*** Begin section ***
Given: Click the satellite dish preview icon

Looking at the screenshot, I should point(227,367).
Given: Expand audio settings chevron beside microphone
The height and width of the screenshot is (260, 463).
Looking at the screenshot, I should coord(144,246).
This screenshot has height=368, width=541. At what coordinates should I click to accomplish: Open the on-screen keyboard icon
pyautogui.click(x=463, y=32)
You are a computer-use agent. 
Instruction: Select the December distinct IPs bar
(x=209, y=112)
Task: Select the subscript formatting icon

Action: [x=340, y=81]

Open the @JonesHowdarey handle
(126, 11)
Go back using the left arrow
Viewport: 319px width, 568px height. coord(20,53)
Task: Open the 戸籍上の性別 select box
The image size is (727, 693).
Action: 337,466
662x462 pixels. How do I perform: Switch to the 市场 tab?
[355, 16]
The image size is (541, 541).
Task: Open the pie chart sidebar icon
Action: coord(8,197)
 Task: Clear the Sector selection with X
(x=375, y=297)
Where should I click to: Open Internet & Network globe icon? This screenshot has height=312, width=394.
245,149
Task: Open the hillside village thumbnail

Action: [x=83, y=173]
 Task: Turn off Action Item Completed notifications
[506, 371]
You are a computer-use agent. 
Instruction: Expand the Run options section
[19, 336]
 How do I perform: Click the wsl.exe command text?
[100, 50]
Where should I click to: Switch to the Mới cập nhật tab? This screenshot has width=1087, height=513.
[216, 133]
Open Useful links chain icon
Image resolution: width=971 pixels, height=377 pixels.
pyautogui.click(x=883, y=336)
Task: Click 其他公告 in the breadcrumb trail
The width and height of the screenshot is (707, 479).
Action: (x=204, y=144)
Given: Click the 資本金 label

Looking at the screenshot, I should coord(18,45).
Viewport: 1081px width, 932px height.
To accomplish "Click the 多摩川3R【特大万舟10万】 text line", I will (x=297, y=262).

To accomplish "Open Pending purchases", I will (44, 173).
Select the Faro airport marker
*** End section ***
● **ACTION ITEM**:
Without skipping a line, print the listing once more exactly.

● **OUTPUT OF THE TASK**:
Given: Click the satellite dish preview icon

Looking at the screenshot, I should point(227,367).
Given: Expand audio settings chevron beside microphone
The height and width of the screenshot is (260, 463).
Looking at the screenshot, I should coord(144,246).
This screenshot has height=368, width=541. At what coordinates should I click to accomplish: Open the on-screen keyboard icon
pyautogui.click(x=463, y=32)
You are a computer-use agent. 
Instruction: Select the December distinct IPs bar
(x=209, y=112)
Task: Select the subscript formatting icon

Action: [x=340, y=81]

Open the @JonesHowdarey handle
(126, 11)
Go back using the left arrow
Viewport: 319px width, 568px height. coord(20,53)
Task: Open the 戸籍上の性別 select box
The image size is (727, 693).
Action: 337,466
662x462 pixels. How do I perform: Switch to the 市场 tab?
[355, 16]
The image size is (541, 541).
Task: Open the pie chart sidebar icon
Action: coord(8,197)
 Task: Clear the Sector selection with X
(x=375, y=297)
Where should I click to: Open Internet & Network globe icon? This screenshot has height=312, width=394.
245,149
Task: Open the hillside village thumbnail

Action: [x=83, y=173]
 Task: Turn off Action Item Completed notifications
[506, 371]
You are a computer-use agent. 
Instruction: Expand the Run options section
[19, 336]
 How do I perform: Click the wsl.exe command text?
[100, 50]
Where should I click to: Switch to the Mới cập nhật tab? This screenshot has width=1087, height=513.
[216, 133]
Open Useful links chain icon
Image resolution: width=971 pixels, height=377 pixels.
pyautogui.click(x=883, y=336)
Task: Click 其他公告 in the breadcrumb trail
The width and height of the screenshot is (707, 479).
Action: (x=204, y=144)
Given: Click the 資本金 label

Looking at the screenshot, I should coord(18,45).
Viewport: 1081px width, 932px height.
To accomplish "Click the 多摩川3R【特大万舟10万】 text line", I will (x=297, y=262).

To accomplish "Open Pending purchases", I will (44, 173).
Select the Faro airport marker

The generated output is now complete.